M. Okano1, E. Katsuta1, M. Oshi1, K. Takabe1 1Roswell Park Cancer Institute,Breast Surgery,Buffalo, NY, USA
Introduction: Annexin A1 (ANXA1) is a calcium-dependent phospholipid-linked protein, involved in anti-inflammatory effects, regulation of cellular differentiation, proliferation and apoptosis. Recently, we reported that ANXA1 is associated with triple-negative breast cancer (TNBC) and its poor prognosis. It was also reported that ANXA1 relates to epithelial mesenchymal transition (EMT). We hypothesized that ANXA1 expression associate with EMT that leads to poor prognosis of TNBC.
Methods: Clinical and RNA-seq data were all obtained from the Cancer Genome Atlas (TCGA).

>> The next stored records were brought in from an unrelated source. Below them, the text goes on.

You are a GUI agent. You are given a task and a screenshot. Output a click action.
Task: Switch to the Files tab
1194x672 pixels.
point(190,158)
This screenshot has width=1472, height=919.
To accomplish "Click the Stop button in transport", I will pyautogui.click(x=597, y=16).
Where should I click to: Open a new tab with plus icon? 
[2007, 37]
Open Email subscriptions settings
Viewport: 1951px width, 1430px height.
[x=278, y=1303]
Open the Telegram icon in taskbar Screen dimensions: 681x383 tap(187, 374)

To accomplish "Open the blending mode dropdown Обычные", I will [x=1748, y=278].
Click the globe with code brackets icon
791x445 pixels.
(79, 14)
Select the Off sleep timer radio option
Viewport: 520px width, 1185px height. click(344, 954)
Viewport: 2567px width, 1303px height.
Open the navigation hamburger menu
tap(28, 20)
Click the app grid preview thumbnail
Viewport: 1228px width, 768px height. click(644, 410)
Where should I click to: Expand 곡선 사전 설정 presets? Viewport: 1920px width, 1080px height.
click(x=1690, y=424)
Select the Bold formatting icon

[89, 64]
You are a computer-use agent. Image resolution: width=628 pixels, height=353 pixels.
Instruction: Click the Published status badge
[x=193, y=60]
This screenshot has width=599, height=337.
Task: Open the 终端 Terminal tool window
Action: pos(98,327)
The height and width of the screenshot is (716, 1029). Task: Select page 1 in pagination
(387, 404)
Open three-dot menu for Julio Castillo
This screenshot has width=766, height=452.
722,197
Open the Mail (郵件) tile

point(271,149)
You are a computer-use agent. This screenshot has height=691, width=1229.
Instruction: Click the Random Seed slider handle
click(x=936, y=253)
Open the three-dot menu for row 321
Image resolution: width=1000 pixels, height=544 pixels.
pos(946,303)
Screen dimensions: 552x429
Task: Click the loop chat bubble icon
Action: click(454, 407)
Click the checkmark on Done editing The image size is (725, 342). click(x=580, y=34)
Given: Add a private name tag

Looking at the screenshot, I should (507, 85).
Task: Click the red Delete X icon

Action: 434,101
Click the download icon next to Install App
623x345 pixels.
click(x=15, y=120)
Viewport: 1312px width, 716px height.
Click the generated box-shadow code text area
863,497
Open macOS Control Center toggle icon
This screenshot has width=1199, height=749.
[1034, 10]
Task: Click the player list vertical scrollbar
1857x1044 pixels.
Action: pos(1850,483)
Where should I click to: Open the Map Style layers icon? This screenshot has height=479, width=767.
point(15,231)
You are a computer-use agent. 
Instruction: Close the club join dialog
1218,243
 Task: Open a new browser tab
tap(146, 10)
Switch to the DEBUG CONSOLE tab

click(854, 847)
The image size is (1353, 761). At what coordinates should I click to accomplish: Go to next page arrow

Patients were classified as either high or low expression of ANXA1 determined by automated scanning and selecting the threshold yielding the lowest p-value. Overall survival (OS) and Gene set enrichment analysis (GSEA) were conducted comparing high and low expression group. To validate the relationship between ANXA1 expression and survival, ANXA1 protein expression was assessed by Immunohistochemistry (IHC) in 48 TNBC patients. Patients were classified into either positive or negative based upon IHC score. Clinicopathological factors and survival were compared between them.
Results: TNBC patients had significantly higher levels of ANXA1 expression compare to non-TNBC patients in TCGA cohort (p<0.001). ANXA1 high and low expression group were 140 and 20 patients in TNBC, and 540 and 245 in non-TNBC in TCGA cohort, respectively. High expression of ANXA1 group showed significantly worse OS (5-year OS rate: 68.6% vs 100%, p=0.035) in TNBC patients. On the contrary, high expression of ANXA1 demonstrated better OS in non-TNBC patients (5-year OS rate: 88.4% vs 78.7%, p=0.004). This finding was validated in protein expression level by IHC. Among 48 cases of TNBC patients 17 cases (35.4%) were classified as ANXA1 positively group. OS was significantly shorter in patients with ANXA1 positive tumors compared with ANXA1 negative tumor (p=0.008). To explore the mechanism of worse survival of TNBC patients with ANXA1 high expression, GSEA was conducted between ANXA1 high and low expression group. GSEA demonstrated that high expression of ANXA1 group enriched not only EMT related genes (NES=1.916, p=0.004), but also IL2/STAT5 (NES=2.04, p<0.001) and TNF alpha signaling (NES=2.02, p<0.001) related genes as well.
Conclusion: High expression of ANXA1 in TNBC patients associated with worse OS. It may be able to be explained by its metastatic potential with up-regulated EMT signaling and aggressive characteristics with up-regulated TNF alpha and IL2/STAT5 signaling.